_Task statement_
Return every entry below word for word and leave out any picture.

BEGIN Source information

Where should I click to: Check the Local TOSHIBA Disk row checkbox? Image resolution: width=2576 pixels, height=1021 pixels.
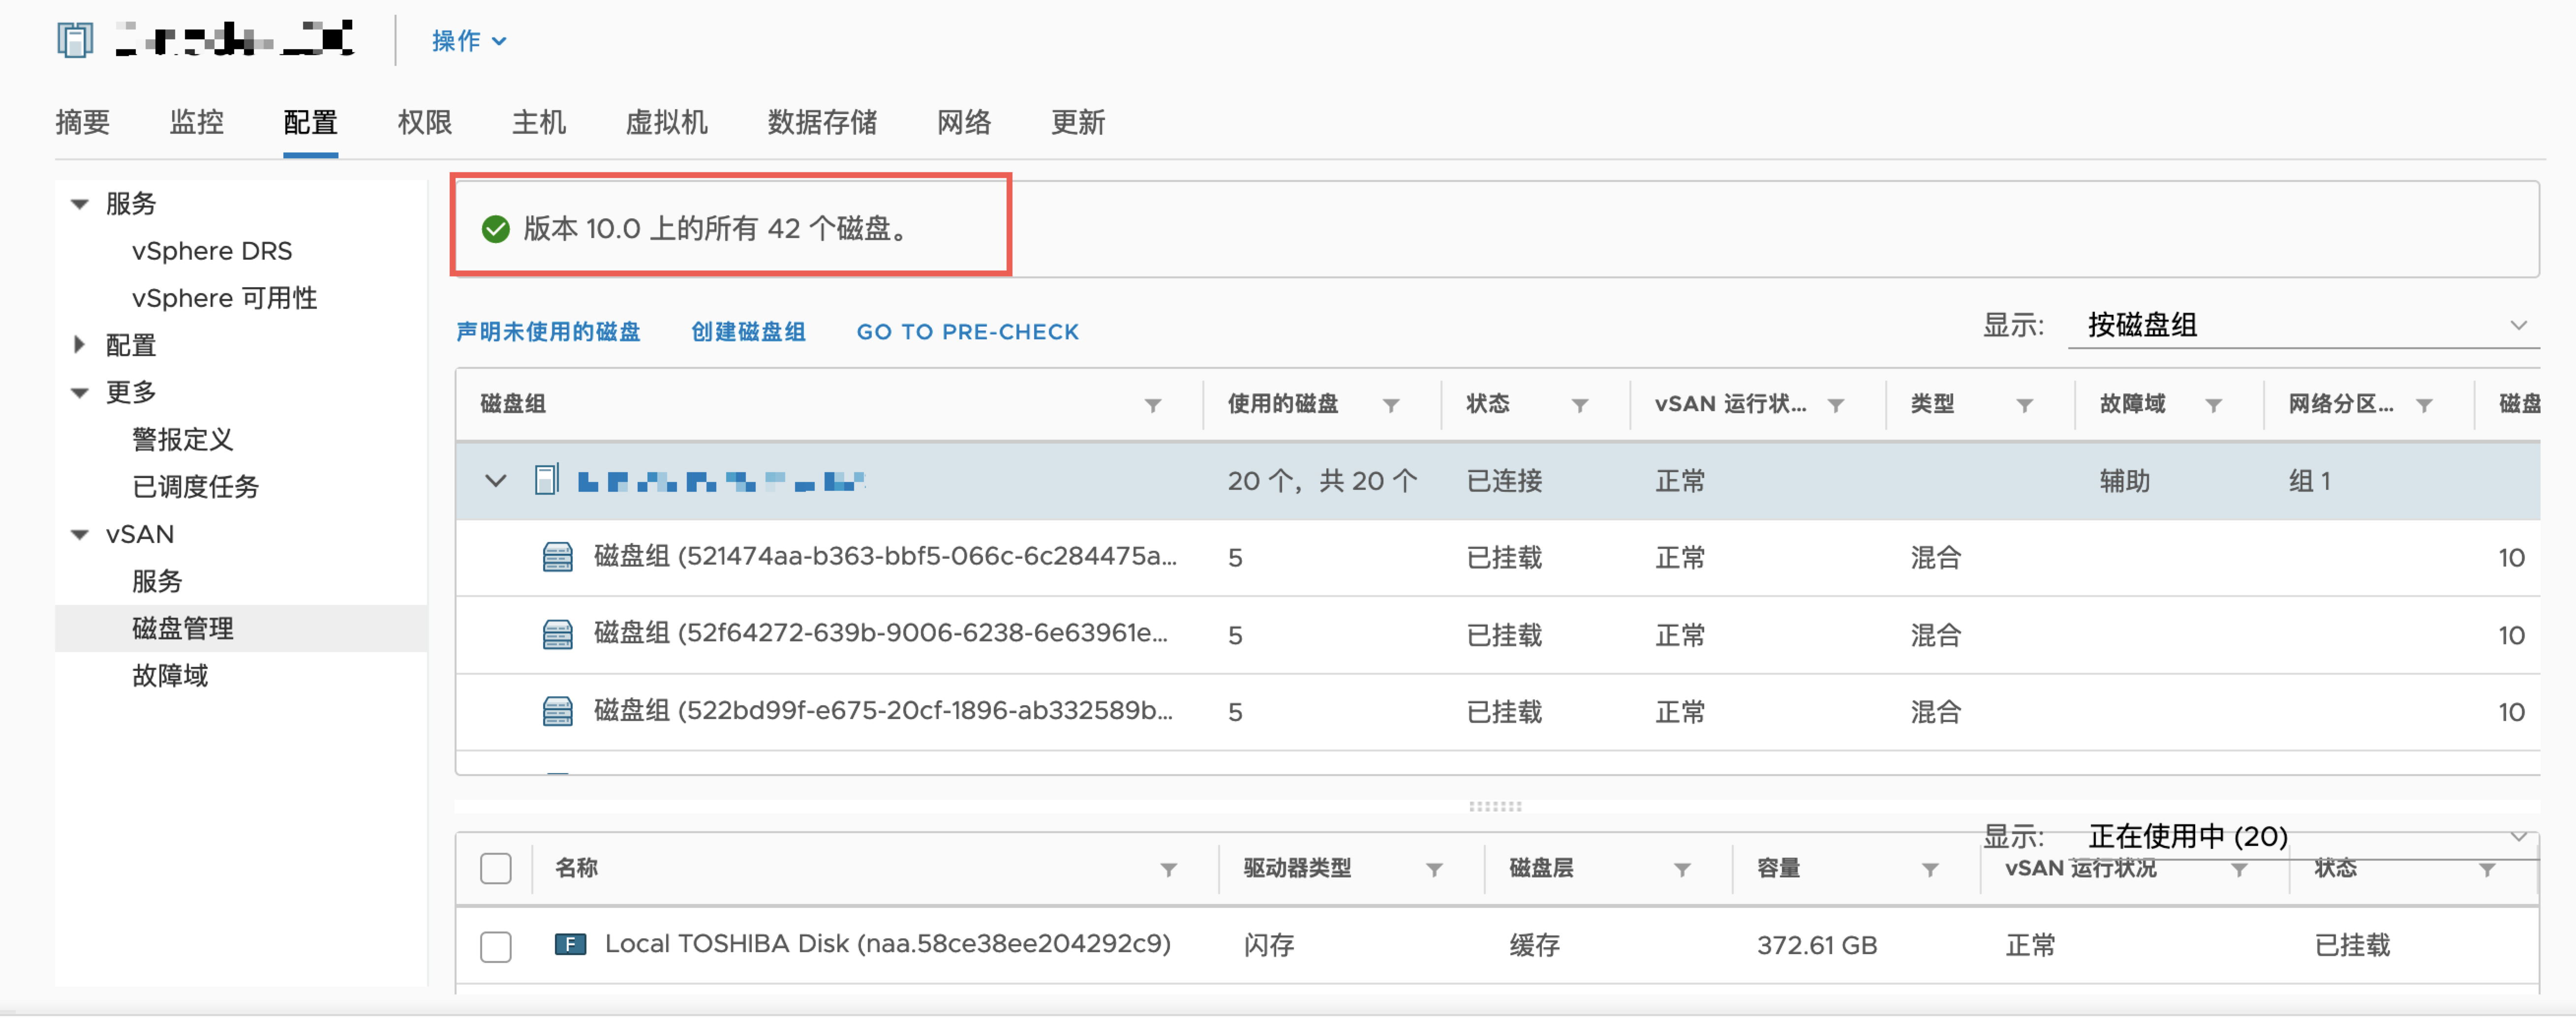tap(495, 947)
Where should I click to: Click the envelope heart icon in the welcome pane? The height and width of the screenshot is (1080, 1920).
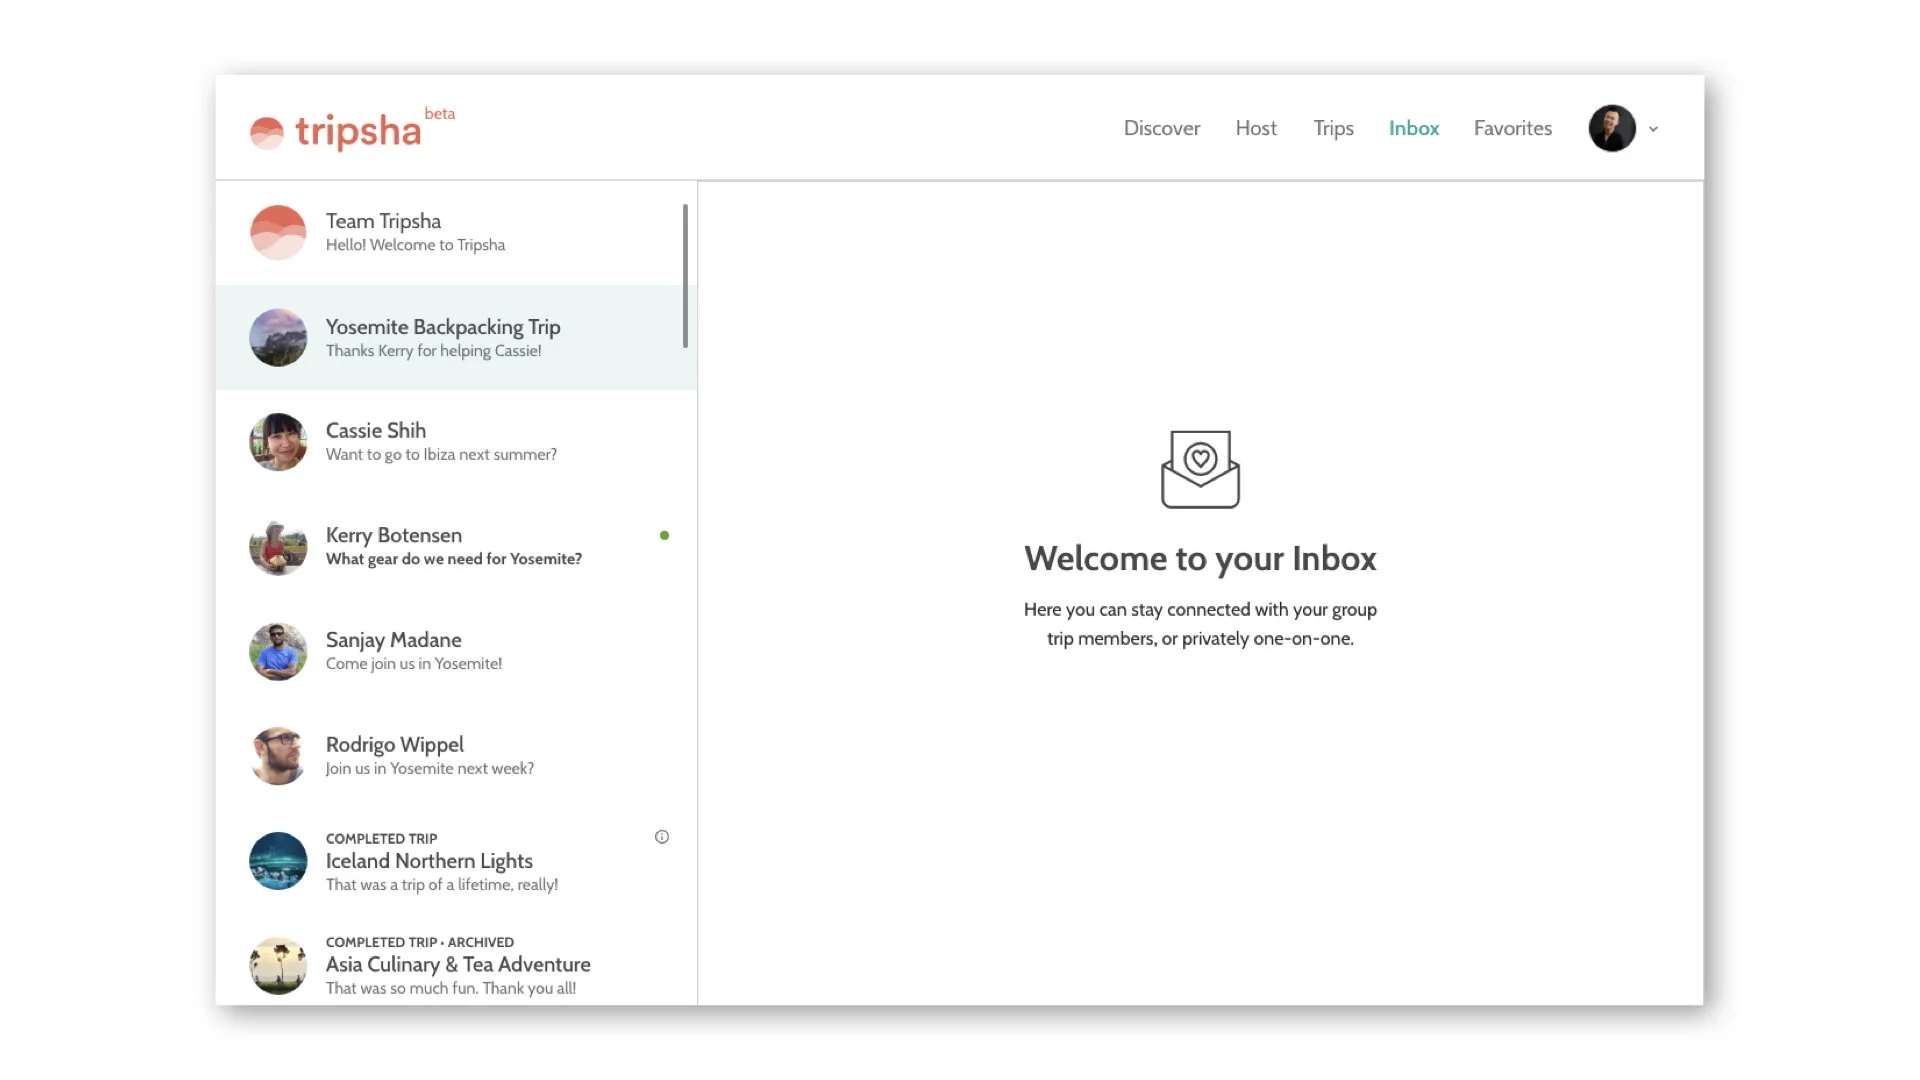point(1200,469)
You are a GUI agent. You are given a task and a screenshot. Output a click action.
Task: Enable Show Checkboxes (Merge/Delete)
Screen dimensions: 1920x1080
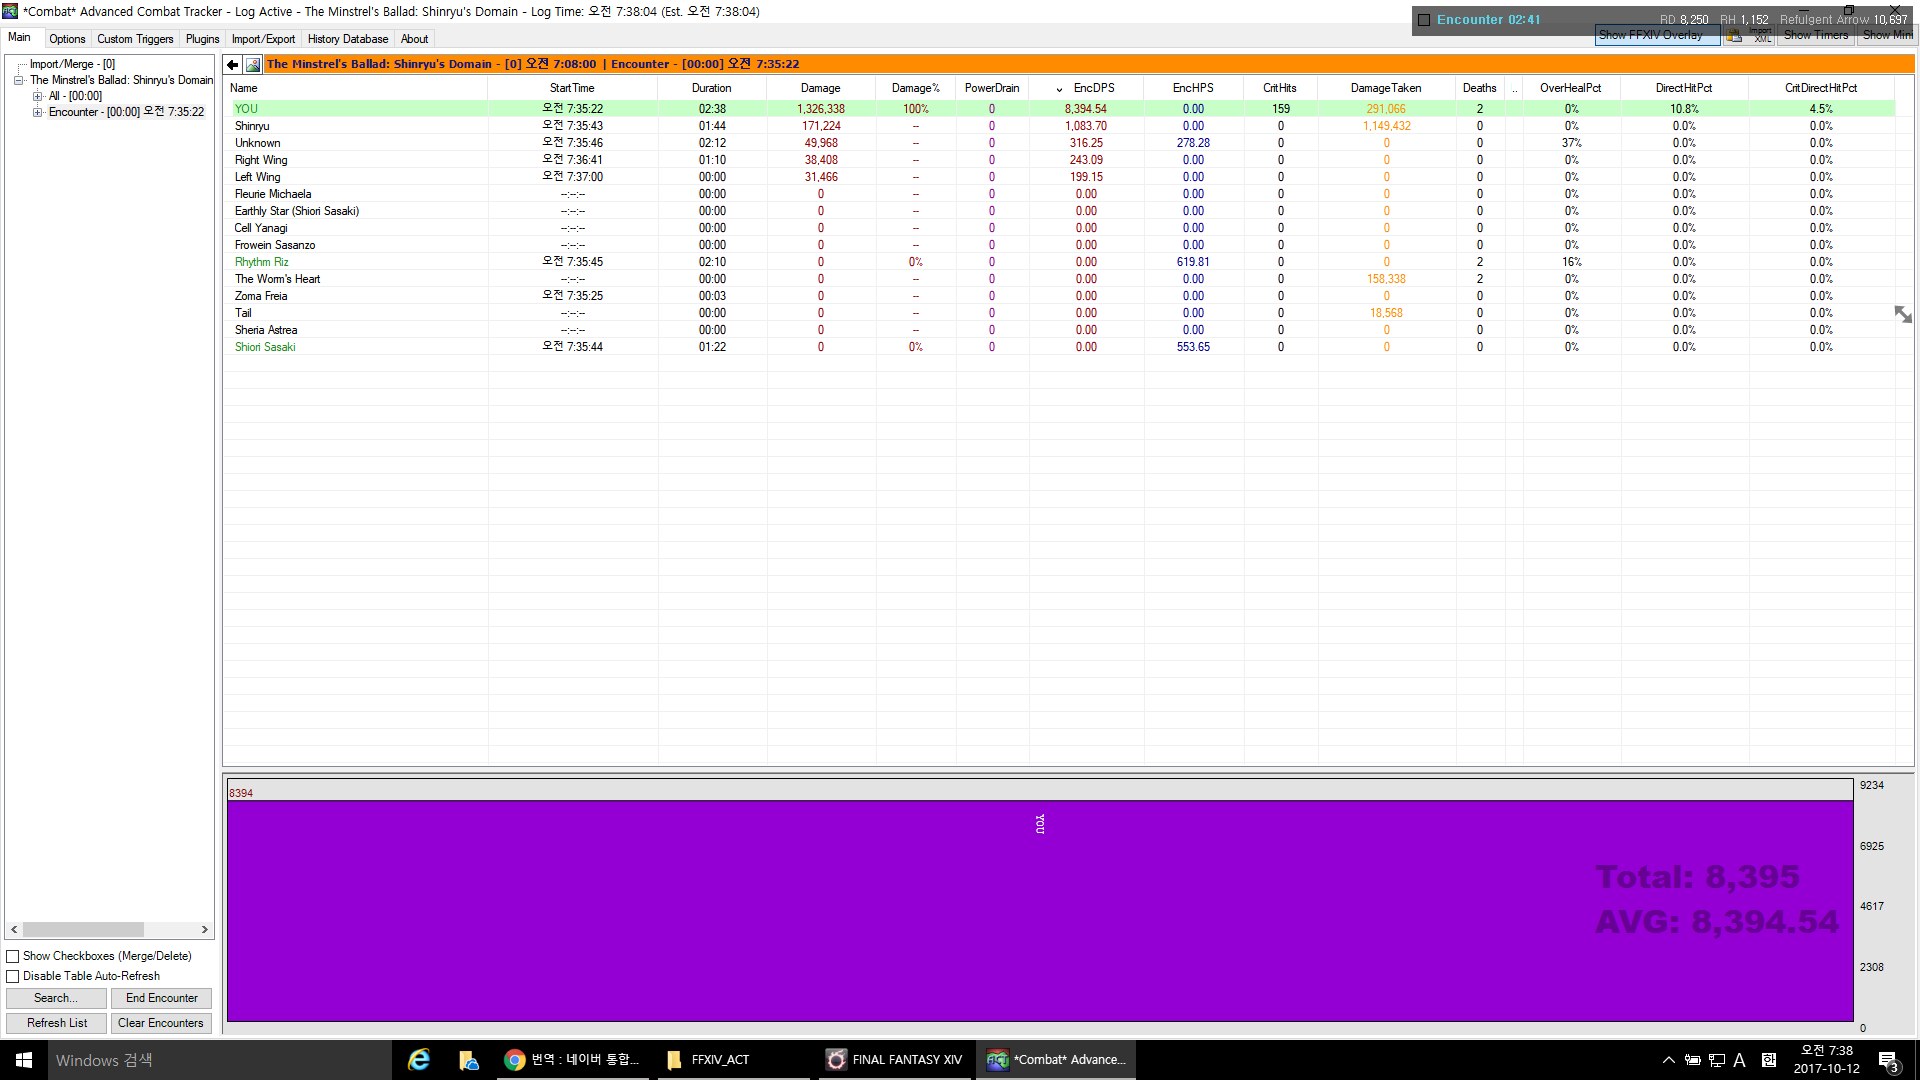click(x=13, y=956)
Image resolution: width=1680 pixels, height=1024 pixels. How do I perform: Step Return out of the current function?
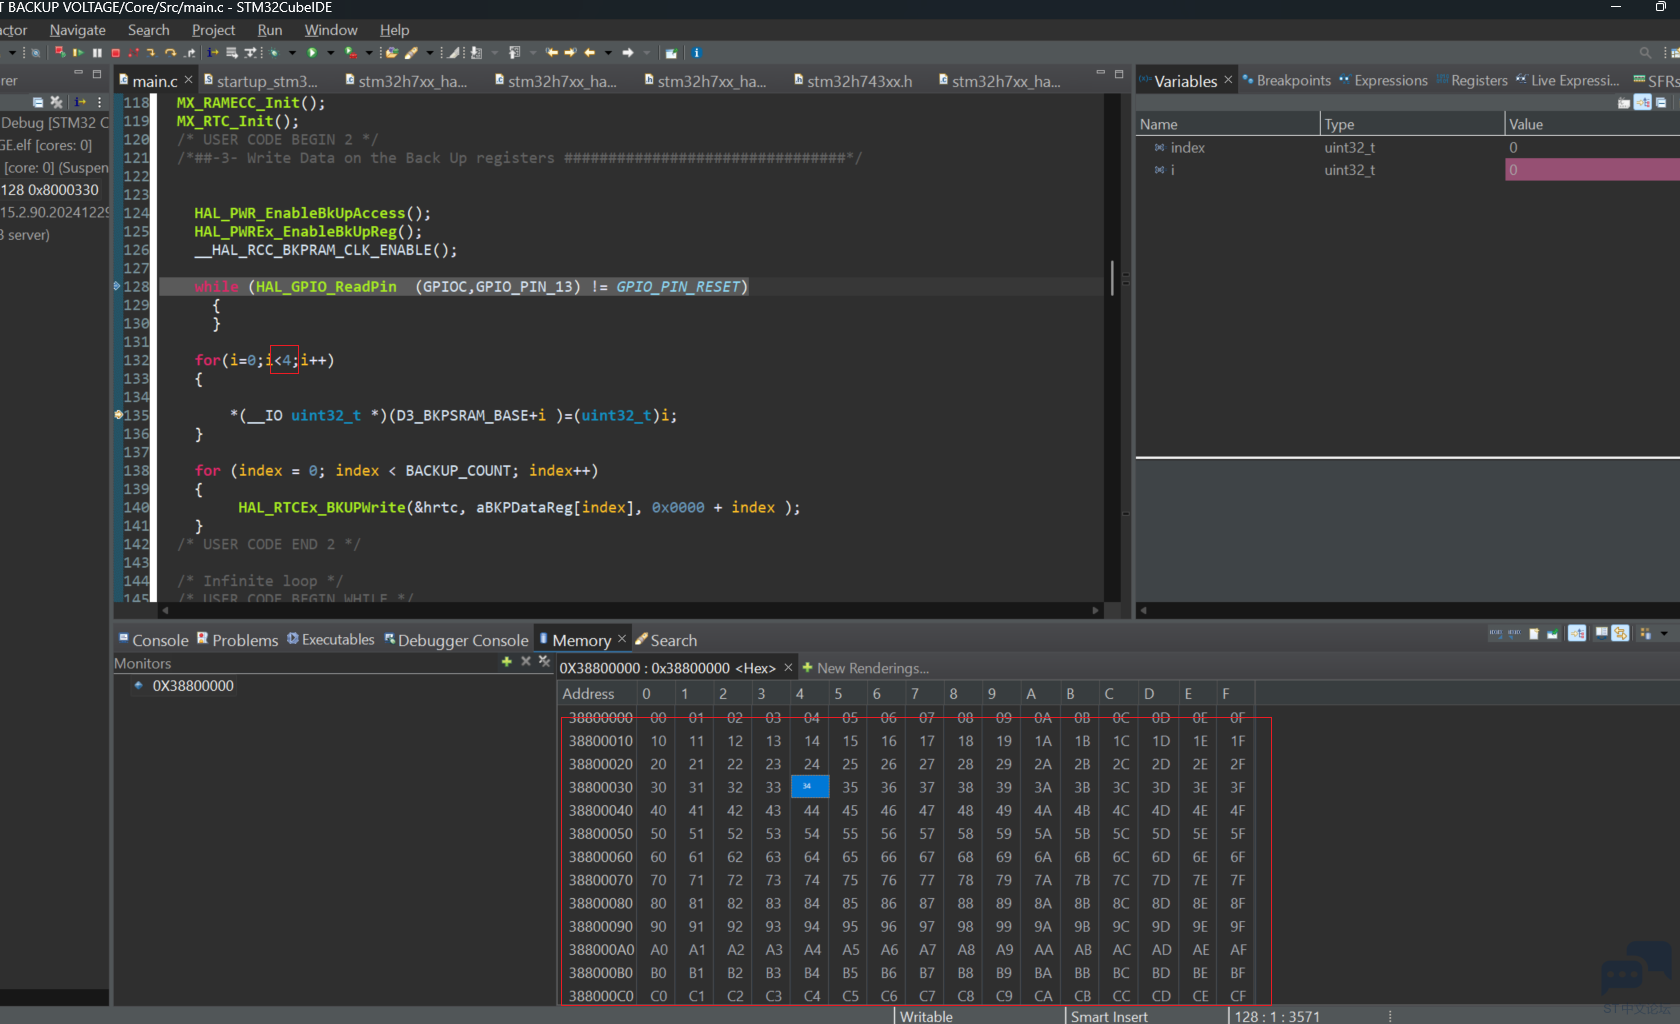(188, 53)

END Source information

_Answer to the exercise_
Where should I click to: Check the Local TOSHIBA Disk row checkbox? Image resolution: width=2576 pixels, height=1021 pixels.
tap(495, 947)
Where should I click to: Click the envelope heart icon in the welcome pane? The height and width of the screenshot is (1080, 1920).
point(1200,469)
You are a GUI agent. You are given a task and a screenshot. Output a click action.
Task: Enable Show Checkboxes (Merge/Delete)
Screen dimensions: 1920x1080
click(x=13, y=956)
Image resolution: width=1680 pixels, height=1024 pixels. How do I perform: Step Return out of the current function?
(188, 53)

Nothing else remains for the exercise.